● MATERIAL FOR THE TASK
■ ■ ■ ■

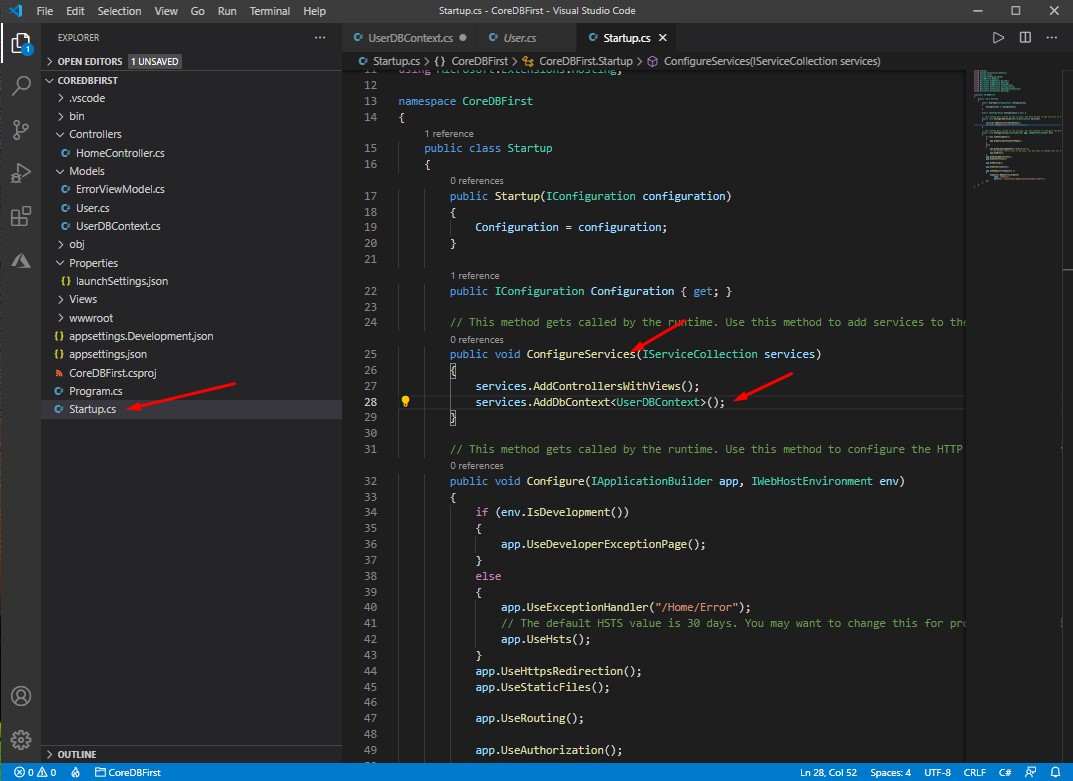Click the Split Editor icon
The image size is (1073, 781).
coord(1022,37)
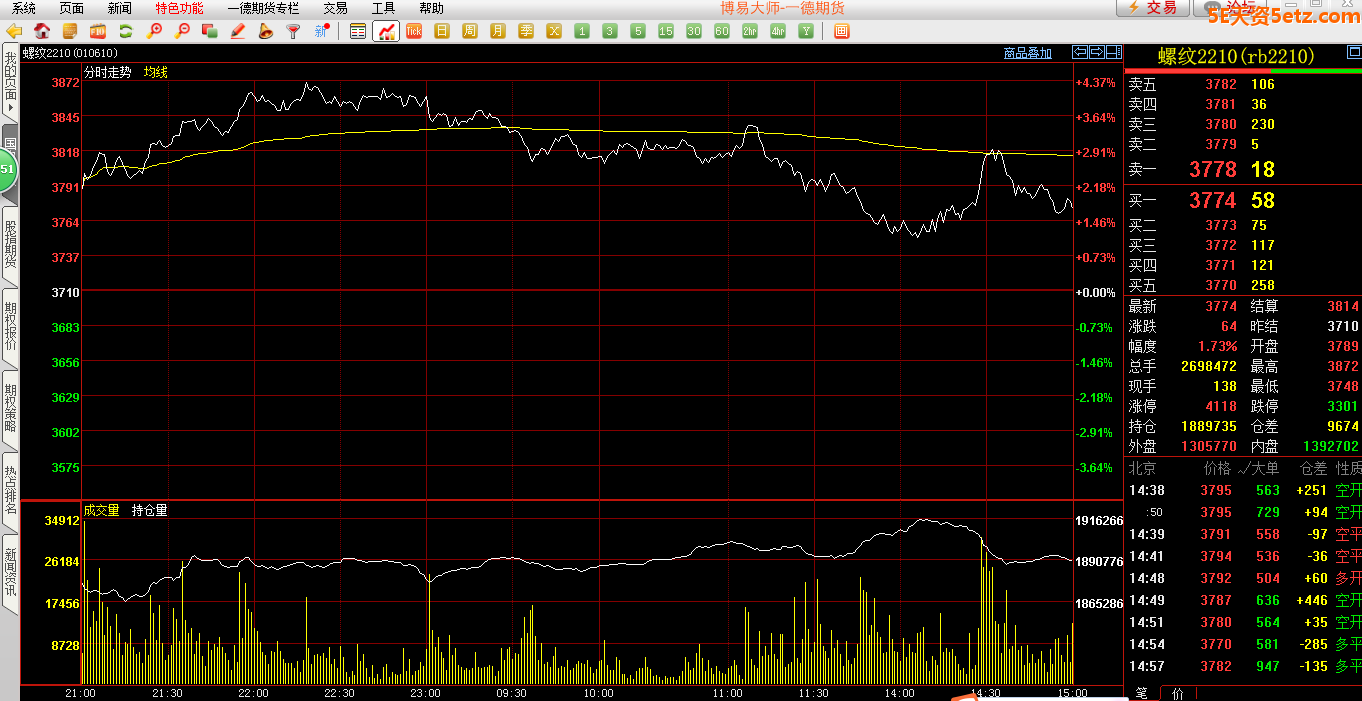
Task: Open the 特色功能 menu
Action: coord(179,8)
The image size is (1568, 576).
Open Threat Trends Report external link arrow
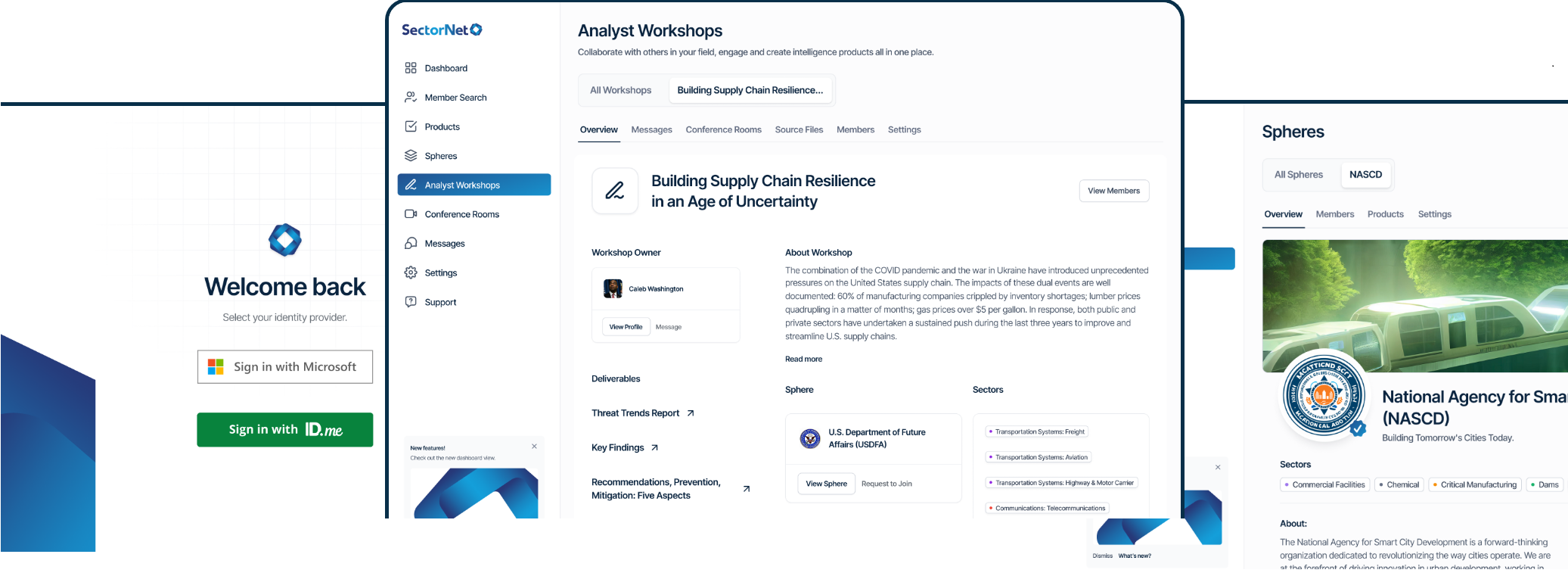(691, 413)
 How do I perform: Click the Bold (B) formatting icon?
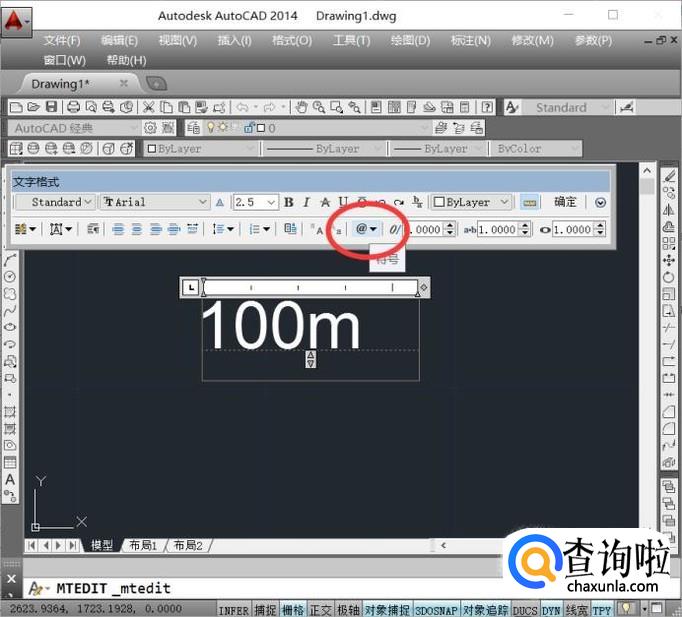coord(289,202)
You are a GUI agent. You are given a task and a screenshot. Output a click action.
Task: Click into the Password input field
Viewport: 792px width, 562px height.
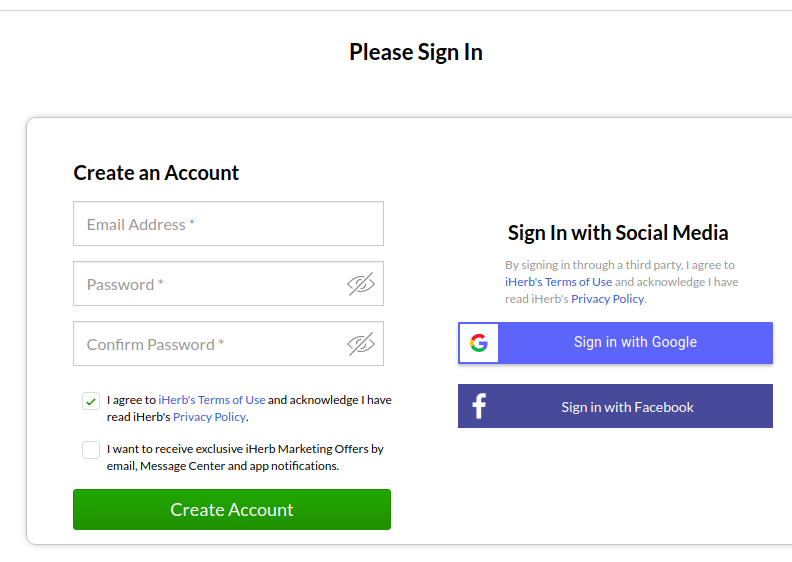click(x=210, y=284)
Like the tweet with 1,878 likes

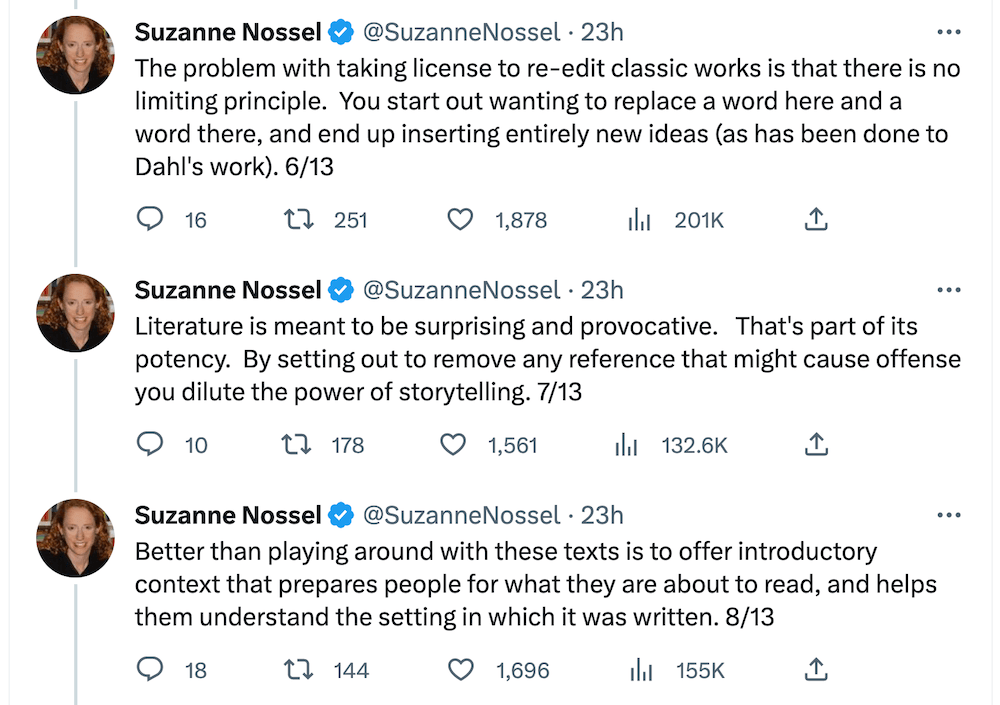tap(459, 219)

■ ■ ■ ■

● PROBLEM STATEMENT
After locating the line that holds "The image size is (1568, 576).", output exactly the lines from it through the last line of the material above, inclusive, without pictures.

● ANSWER SPACE
The image size is (1568, 576).
Open Threat Trends Report external link arrow
(691, 413)
 How do I perform: Click the Bold (B) formatting icon?
coord(289,202)
You are a GUI agent. You are given a task and a screenshot. Output a click action.
Task: Click into the Password input field
Viewport: 792px width, 562px height.
click(x=210, y=284)
Like the tweet with 1,878 likes

tap(459, 219)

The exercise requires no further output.